Great question. This has been a particular challenge and is fundamentally one of them most important skill sets an entrepreneur/ceo can develop: Capital allocation. So the balancing act has been ensuring enough inventory so product sales proceed smoothly, yet not so much that significant sums of money are locked in inventory for significant lengths of time (not to mention Amazon's ever increasing warehouse fees, which is why I also stock a third-party warehouse). With limited capital, the other challenge is feeding the fire (of successfully established products by loading up on inventory) vs making new fires (new products). I tend to push things as far as possible, and this has included expanding as rapidly as money allows without depleting existing products. Often however as other variables exist such as the unpredictable market demand to new products (and to a lesser extent even establish products) it is difficult to move this fast, with limited capital, and not go out of stock. The other huge variable in this has been production and shipping issues and delays.
As retained earnings has grown significantly in the last 6 months this balance has become easier as the rate of expansion is more limited ( I alone cannot expand by 100's of products at a time even if I had the capital, without losing focus/vision etc) until if /when I increase the team. So now my priority list is 1) Always ensure the 20% of products doing 80% of revenue will NOT go out of stock 2) Create new products looking for home runs 3) Maintain inventory of the 80% of items doing 20% of revenue. These are all important together, but if I had to prioritize, this has been the order. I hate going out of inventory on anything mind you.
The reading/courses never stop. This is my greatest ROI (besides my health) and has been ongoing since day 0 until now and going forward.
Great answer, thanks. I also figure with chinese importing, sending via wire exposes more risk versus an established US manufacturer.This is actually a great question. Here is a lengthy article explaining what @biophase is talking about in detail.

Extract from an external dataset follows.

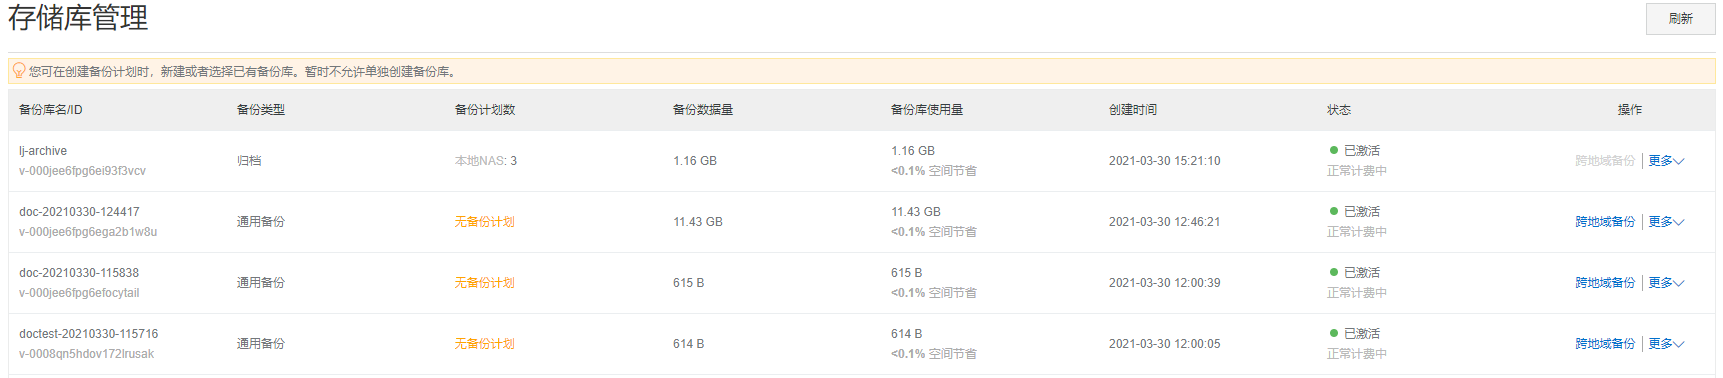1723x378 pixels.
Task: Click green 已激活 status dot for lj-archive
Action: click(1334, 150)
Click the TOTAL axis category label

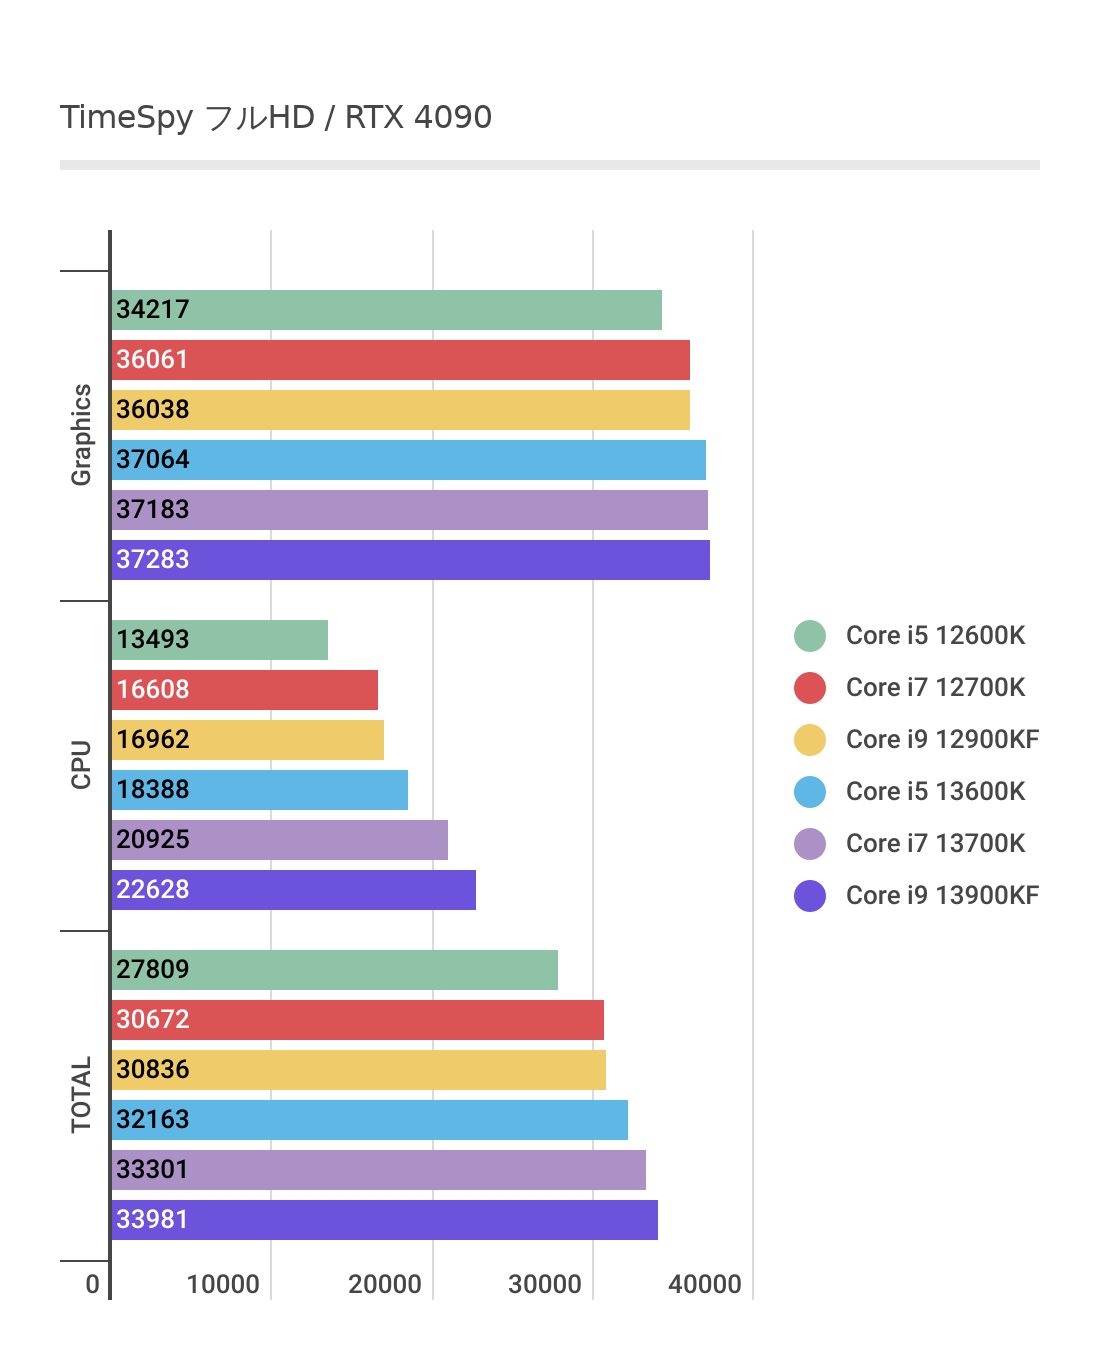pyautogui.click(x=81, y=1095)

How Fast Can Your Company Afford to Grow?
You can absolutely grow too fast and back yourself into a hole with no cash. People who know the ecommerce game know this well. It's very important to manage your growth and cash.
I'm also a very FIRM believer in taking cash off the table as soon as is realistically possible, particularly if you don't have much personal savings. At some point, your business NEEDs to be profitable to be worth anything, and you SHOULD be taking profits off the table in MOST cases.
I'm very fortunate that I only deal with US Suppliers in my current business, and my lead times are very short. My cash churn is very low compared to the volume we do. This has allowed for quick growth and for being highly profitable at the same time.
I've invested in another business importing from China, and while it has gone well, getting things from overseas eats cash. Be prepared for it!
Great insight @biophase
Came here to say awesome thread and awesome job.
You're probably not thinking about exiting, but remember that's always on the table as an OPTION for you. I'm in the middle of exiting my 7 figure ecom business...if you need any help PM me.
Also, start thinking about off Amazon sales asap. That will increase your valuation by at least 2x. There are plenty of strategies that work for taking Amazon customers to your own website/funnel without pissing Amazon off.
Gold thread for sure and rep transferred.
Selling the business.
Multiples to businesses that primarily sell on Amazon go for somewhere between 2x and 2.5x annual net profit. A lot of factors go into it, but as @JasonR said, having income through other channels as well will help boost this multiple up towards the top of this range. For a straight Amazon business, you're probably looking at closer to 2x.
You can expect to pay between 10-15% of the sale price in broker fees as well.